Another reason it's nice to produce that many words so quickly is it makes up for the niggling conviction over the previous several months that when you were working out the details of the plot you were really just sitting around and doing nothing. But it's been a hard genesis for this book, which will be my fifth published book when it comes out in - good grief - 2010 (the expected hardback publication date for Nova War, the second book, is September 2009).

The original plot featured a brand new central character, with Dakota a little more on the periphery of things.
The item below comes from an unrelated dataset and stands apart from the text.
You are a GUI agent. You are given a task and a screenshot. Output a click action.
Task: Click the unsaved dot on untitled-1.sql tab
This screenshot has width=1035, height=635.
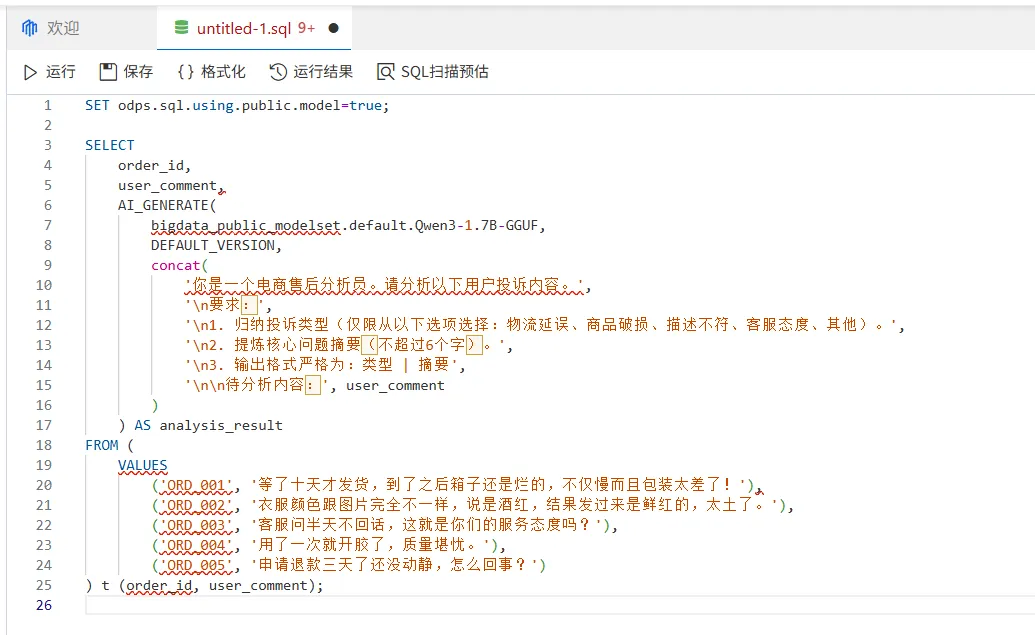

The plot centred around this new character's life and how they'd got to be where they were, and indeed there are one or two places and events in Nova War and even as far back as Stealing Light which were intended to foreshadow this character's appearance. I worked up an intricate arc for this character, and three months ago I had about twenty thousand words of fiction down, a little over half of which introduced this one person.

And then I chucked almost all of it out. Once I got to twenty k, I realised it just wasn't going to work and I was going to have to effectively start again. But if you're serious about your writing, you don't cry about it or gnash your teeth. You just knuckle down and figure out what it is you have to do to come up with a story that feels 'right'. And by 'right' I mean sufficiently dramatic and engaging as well as having whatever it is that propels a narrative towards a satisfying conclusion.

So out he went. Sayonara. I heavily restructured the plot and replaced him with another character with a different background and different motives, and at the same time I brought Dakota far more into the centre of things.

But I hate to completely waste old stuff. Before I wrote Stealing Light, I submitted several prospective novel outlines to Pan Macmillan after completing Against Gravity. One of them looked hopeful so, rather than just sit around until they made their decision about whether to take it on or not, I wrote nearly forty thousand words of a novel. Then Pan decided they wanted something else (which turned out to be Stealing Light) and I abandoned those forty thousand words. Several thousand words of it, however, eventually ended up in Stealing Light; I lifted the Freehold out of the abandoned work and inserted them into SL. Various other bits and pieces of prose from the abandoned story were also lifted effectively wholesale and dropped into the new, contracted book (such as the conversation between the pilot and Dakota on the way down to Redstone on her first visit there in Stealing Light). That pilot was the central character of the abandoned book, but he gets a few brief appearances in Stealing Light.

I'm not at all sure right now what I'm going to do after the third Merrick book. I could write more books set in that universe, or I might come up with something different. That depends on a lot of factors, not least whether Pan are interested in them. But at some point I might resurrect that abandoned plot outline or rip bits out of it to put into other, future projects.

Anyway, I was talking about taking a different approach to writing books. It's working for me, basically, which is nice, the payoff of course being that you have to spend a lot more time editing that rapidly written first draft once it's completed. I'm also trying to make the most of the opportunity I have to write full-time here in Taipei before going back to Scotland next spring, and I especially want to get this book finished before then.

Now if I could only think of a damn title for it ...

2 comments:

Anonymous said...

It's very interesting to hear the different approaches and how you're finding the change, but I'll be even more interested to hear about it when it comes to editing - I can't imagine having to effectively re-write what is already down to wrestle it into the novel that we end up reading. I always thought it would be best and easiest to edit as you write, but I guess it's however suits the individual.

Neal Asher said...

Much the same approach as me. I try to hit 10,000 words a week but that always slows up when just one new plot element requires restructuring everything previously written. I too have a file (called sfbits) which is now about half a book in length and filled with stuff I've turfed out of previous books (and short stories that didn't get off the ground).